Stafford is most famous as the creator of the fantasy world of Glorantha, but is also a prolific games designer - he was designer of King Arthur Pendragon, he was co-designer of the RuneQuest, Ghostbusters, Prince Valiant and HeroQuest role-playing systems, founder of the role-playing game companies Chaosium and Issaries, designer of the White Bear and Red Moon, Nomad Gods, King Arthur’s Knights and Elric! board games, and co-designer of the King of Dragon Pass computer game.

Greg Stafford's interest in roleplaying and gaming originated in his adolescent fascination with mythology.
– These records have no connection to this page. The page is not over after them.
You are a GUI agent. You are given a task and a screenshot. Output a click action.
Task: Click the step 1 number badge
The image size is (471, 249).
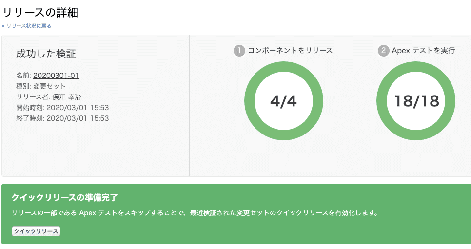239,51
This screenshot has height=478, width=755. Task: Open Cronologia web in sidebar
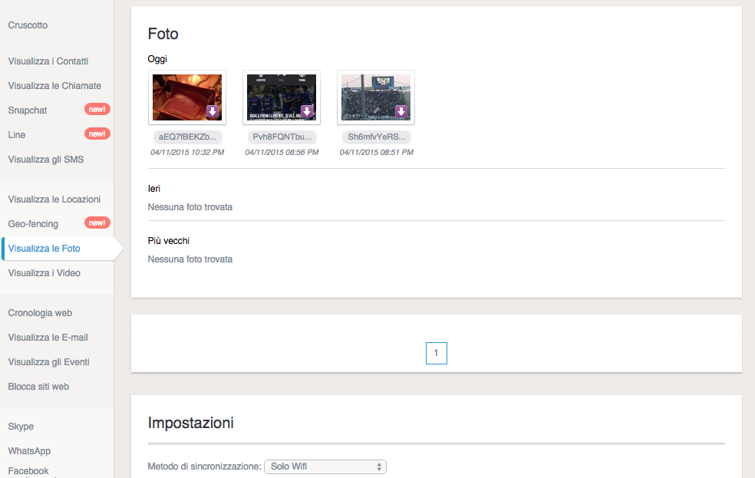pyautogui.click(x=40, y=313)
During his adolescent years he read anything he could find on the subject, and when he exhausted the libraries, he started to write his own stories in his freshman year at Beloit College, in 1966. This was the start of the world of Glorantha.
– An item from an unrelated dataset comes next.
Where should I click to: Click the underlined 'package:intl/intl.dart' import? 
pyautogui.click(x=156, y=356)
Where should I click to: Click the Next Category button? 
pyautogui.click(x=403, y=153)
Around 1974, Stafford created White Bear and Red Moon, a board game about the violent struggle between several cultures in the Dragon Pass region of Glorantha. In essence the game centered around the conflict between the barbarian Kingdom of Sartar and the invading Lunar Empire, which has remained a central theme for Gloranthan publications since then.
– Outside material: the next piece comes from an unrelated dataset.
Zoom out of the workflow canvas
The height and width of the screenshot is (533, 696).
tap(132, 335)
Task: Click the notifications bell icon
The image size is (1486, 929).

Not able to find a publisher, Stafford founded a company of his own, Chaosium, in November 1975. At the same time the game of Dungeons & Dragons (and the concept of tabletop role-playing games) was becoming extremely popular — role-players wanted to use the setting of White Bear and Red Moon in their own games, so Chaosium published RuneQuest, which was written by "Steve Perrin, Ray Turney, and Friends".

Despite Glorantha being the focus of his life's work, Greg considers his masterpiece to be the Arthurian chivalric role-playing game Pendragon[1], which was published in 1985 by Chaosium, and republished in 2005 by White Wolf. Stafford won the Diana Jones Award, 2007, for his work on Pendragon.

In 1999 Pyramid magazine named Greg Stafford as one of The Millennium's Most Influential Persons "at least in the realm of adventure gaming."[2]

[edit] Other works

Stafford is also a practicing shaman and member of the board of directors of Shaman's Drum[3], a journal of experiential shamanism. He has had some short articles of Arthurian interest published. Stafford recently lived in Mexico for 18 months, tutoring English as a foreign language, exploring places of archeological and shamanic interest.

For some years, Stafford has been slowly writing several novels set in Glorantha. Novels that he is known to have been working on are Harmast's Saga, Arkat's Saga, and his "Lunar novel". He is currently finishing his first part of the Harmast Saga with the support of Friends of Glorantha.

[edit] Miscellaneous

Fantasy author David A. Hargrave pays homage to Stafford in the Arduin series of supplements, the most widely know example of this being the Stafford's Star Bridge 9th-Level mage spell (Arduin I, page 41).